Esplosione negli acquisti militari: l'Europa diventa il principale importatore di armi al mondo (AP)
Esplosione negli acquisti militari: l'Europa diventa il principale importatore di armi al mondo (AP)

Secondo un rapporto pubblicato dallo Stockholm International Peace Research Institute (SIPRI), negli ultimi cinque anni l'Europa è diventata il maggiore importatore di armi al mondo. Questo sviluppo riflette un forte aumento della spesa militare dei paesi europei, dovuto alla guerra in Ucraina e alle preoccupazioni per la sicurezza del continente.

Secondo i dati del centro di ricerca, le importazioni di armi degli Stati europei sono più che triplicate tra il 2021 e il 2025 rispetto al periodo 2016-2020. I governi hanno rafforzato i propri arsenali per sostenere l'Ucraina contro l'invasione russa, ma anche per ricostruire le proprie capacità militari dopo diversi decenni di investimenti insufficienti.

Questo massiccio aumento ha reso l'Europa la principale regione importatrice di armi, rappresentando ora il 33% delle importazioni globali, rispetto al solo 12% del periodo precedente. Secondo Mathew George, direttore del programma di trasferimento di armi del SIPRI, "il forte aumento dei flussi di armi verso gli Stati europei ha fatto aumentare i trasferimenti globali di armi di quasi il 10%".

Nonostante gli sforzi per rafforzare l'industria della difesa europea, molti paesi del continente continuano ad acquistare equipaggiamento militare dagli Stati Uniti. Queste acquisizioni includono aerei da combattimento e sistemi di difesa aerea a lungo raggio, considerati essenziali per affrontare le attuali minacce alla sicurezza.

Allo stesso tempo, le importazioni di armi in Medio Oriente sono diminuite del 13% nello stesso periodo. Tuttavia, alcuni stati della regione, come l'Arabia Saudita e il Qatar, rimangono tra i principali acquirenti di armi al mondo.

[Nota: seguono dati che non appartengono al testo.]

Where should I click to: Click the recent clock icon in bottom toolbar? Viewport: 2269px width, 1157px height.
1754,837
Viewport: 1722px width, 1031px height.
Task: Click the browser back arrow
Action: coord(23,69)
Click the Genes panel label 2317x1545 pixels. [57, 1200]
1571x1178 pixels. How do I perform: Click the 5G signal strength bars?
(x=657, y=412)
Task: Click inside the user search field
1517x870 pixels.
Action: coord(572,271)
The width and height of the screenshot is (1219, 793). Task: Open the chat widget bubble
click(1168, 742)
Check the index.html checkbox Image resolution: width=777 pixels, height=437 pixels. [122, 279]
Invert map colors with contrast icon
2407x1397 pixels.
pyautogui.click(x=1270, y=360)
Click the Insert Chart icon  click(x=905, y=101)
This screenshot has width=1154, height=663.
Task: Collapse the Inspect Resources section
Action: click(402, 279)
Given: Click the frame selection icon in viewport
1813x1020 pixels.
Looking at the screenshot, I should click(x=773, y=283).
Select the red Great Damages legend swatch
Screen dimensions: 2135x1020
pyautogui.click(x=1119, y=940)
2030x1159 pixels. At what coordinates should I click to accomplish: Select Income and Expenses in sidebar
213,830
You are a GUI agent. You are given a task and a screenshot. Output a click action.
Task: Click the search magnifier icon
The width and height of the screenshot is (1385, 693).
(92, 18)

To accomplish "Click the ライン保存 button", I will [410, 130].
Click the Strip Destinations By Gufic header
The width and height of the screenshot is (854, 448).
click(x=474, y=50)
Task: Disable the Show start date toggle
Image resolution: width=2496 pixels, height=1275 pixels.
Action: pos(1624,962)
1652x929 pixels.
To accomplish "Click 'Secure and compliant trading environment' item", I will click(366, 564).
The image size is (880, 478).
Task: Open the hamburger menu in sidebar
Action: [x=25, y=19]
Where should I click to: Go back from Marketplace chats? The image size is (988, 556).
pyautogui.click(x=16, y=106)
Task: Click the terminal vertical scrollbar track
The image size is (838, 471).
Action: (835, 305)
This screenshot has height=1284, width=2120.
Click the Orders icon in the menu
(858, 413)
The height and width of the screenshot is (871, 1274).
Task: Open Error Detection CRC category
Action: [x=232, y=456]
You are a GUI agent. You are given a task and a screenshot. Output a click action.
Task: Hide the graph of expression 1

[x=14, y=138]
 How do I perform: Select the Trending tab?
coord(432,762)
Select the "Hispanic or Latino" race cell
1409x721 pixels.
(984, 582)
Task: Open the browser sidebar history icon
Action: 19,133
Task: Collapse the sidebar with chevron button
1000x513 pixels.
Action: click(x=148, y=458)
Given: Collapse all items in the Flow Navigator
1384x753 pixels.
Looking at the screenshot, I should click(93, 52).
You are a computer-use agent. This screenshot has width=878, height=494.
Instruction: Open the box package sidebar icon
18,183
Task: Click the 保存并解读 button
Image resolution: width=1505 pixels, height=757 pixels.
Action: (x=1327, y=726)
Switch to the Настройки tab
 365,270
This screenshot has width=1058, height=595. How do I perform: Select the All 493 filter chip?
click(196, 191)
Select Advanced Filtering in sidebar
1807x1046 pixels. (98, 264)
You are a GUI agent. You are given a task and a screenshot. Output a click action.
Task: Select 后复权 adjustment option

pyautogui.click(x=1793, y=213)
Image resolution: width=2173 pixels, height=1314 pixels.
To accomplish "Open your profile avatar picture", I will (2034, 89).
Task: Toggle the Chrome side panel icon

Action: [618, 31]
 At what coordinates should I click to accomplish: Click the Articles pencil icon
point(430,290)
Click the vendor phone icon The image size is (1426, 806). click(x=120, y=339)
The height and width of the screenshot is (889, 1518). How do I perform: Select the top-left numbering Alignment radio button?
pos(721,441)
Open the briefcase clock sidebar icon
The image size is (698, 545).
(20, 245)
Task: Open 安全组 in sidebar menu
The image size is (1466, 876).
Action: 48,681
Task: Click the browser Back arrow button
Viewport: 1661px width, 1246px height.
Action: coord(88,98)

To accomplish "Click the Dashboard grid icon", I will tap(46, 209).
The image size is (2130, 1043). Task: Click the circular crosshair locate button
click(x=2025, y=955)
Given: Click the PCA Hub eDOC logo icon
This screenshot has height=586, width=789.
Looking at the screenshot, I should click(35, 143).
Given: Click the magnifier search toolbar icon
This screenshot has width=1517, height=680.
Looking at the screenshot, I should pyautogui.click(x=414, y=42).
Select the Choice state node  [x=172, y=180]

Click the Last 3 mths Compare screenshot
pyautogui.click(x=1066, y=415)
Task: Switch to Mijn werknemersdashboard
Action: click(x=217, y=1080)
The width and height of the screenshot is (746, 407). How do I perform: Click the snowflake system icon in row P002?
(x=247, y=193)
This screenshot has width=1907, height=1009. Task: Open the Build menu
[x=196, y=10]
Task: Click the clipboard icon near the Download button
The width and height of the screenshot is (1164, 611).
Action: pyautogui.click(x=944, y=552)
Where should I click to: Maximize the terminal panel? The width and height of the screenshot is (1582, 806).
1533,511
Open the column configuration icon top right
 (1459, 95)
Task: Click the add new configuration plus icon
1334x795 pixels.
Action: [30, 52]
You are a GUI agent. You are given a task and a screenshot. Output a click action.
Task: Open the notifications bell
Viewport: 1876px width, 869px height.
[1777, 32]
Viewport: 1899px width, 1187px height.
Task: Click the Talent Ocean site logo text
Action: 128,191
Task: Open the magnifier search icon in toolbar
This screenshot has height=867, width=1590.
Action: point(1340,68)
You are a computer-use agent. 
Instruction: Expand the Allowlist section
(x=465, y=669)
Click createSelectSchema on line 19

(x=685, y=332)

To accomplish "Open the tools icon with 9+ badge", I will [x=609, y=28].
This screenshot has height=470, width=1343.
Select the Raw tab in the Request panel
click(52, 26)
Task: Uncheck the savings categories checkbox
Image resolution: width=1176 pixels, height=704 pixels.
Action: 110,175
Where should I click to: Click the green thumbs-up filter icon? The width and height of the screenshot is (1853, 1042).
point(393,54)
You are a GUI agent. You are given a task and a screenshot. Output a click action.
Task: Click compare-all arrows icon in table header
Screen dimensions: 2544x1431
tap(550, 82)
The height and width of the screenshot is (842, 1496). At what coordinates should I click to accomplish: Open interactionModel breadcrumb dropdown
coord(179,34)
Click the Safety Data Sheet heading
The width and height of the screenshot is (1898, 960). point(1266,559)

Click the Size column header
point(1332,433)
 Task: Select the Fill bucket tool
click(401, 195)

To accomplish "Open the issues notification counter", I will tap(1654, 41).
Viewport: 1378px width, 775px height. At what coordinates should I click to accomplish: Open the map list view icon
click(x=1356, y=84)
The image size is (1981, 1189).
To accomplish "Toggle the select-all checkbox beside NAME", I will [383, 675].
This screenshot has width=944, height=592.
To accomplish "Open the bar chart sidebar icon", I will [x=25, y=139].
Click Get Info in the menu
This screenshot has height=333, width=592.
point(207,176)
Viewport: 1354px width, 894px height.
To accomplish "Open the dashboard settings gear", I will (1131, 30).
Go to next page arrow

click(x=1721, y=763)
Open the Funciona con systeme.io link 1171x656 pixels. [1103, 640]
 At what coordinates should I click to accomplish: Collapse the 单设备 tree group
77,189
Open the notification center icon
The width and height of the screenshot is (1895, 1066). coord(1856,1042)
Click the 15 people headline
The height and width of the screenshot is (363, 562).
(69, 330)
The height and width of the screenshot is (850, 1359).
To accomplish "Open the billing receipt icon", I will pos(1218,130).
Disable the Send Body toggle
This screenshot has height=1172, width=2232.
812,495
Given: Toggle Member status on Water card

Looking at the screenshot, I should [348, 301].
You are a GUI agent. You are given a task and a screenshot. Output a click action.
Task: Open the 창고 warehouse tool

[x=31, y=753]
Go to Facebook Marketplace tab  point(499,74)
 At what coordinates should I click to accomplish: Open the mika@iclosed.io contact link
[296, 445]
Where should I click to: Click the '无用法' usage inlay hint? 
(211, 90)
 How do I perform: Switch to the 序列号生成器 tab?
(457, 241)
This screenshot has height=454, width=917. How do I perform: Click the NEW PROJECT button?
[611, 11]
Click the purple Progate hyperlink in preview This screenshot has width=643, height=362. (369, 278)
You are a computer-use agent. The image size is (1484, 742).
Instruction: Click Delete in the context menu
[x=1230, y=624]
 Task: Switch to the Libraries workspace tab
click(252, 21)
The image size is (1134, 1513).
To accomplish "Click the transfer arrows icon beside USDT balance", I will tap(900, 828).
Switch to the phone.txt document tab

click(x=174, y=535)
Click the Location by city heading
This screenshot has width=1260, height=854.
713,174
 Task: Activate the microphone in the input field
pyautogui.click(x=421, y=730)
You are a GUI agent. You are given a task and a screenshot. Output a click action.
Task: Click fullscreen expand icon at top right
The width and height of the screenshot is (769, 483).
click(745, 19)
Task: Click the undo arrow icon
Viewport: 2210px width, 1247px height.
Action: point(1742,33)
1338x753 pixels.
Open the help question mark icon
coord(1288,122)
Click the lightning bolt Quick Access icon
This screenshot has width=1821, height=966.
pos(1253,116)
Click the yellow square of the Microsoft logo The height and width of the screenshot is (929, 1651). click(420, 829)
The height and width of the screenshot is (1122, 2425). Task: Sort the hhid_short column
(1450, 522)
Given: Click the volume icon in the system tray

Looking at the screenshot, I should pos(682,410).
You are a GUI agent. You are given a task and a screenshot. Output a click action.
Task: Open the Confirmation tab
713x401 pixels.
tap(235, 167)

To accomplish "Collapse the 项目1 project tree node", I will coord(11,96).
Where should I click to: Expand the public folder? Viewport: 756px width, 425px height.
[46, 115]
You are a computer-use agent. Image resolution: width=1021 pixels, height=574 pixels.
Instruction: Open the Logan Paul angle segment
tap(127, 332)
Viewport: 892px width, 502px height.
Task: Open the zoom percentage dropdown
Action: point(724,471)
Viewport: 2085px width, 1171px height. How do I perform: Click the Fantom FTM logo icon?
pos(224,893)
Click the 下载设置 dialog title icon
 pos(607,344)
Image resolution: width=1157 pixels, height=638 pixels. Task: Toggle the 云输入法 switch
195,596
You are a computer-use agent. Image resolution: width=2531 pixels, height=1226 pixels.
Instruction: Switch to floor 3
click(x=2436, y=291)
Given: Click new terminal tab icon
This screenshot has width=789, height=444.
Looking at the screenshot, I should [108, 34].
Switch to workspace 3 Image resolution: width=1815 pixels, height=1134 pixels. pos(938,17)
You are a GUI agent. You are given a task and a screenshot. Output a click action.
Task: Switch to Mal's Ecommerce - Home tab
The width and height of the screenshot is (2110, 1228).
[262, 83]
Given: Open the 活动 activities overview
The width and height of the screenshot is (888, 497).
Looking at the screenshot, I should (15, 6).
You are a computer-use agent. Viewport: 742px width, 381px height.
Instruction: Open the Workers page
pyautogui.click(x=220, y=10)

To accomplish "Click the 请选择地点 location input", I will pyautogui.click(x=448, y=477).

Secondo i ricercatori del SIPRI, questo relativo declino è in gran parte dovuto alla graduale integrazione di ingenti ordinativi precedentemente effettuati da Riad. L'evoluzione del mercato globale degli armamenti riflette quindi un riequilibrio delle priorità strategiche, con l'Europa che sta rapidamente rafforzando le proprie capacità militari a fronte delle crescenti tensioni geopolitiche.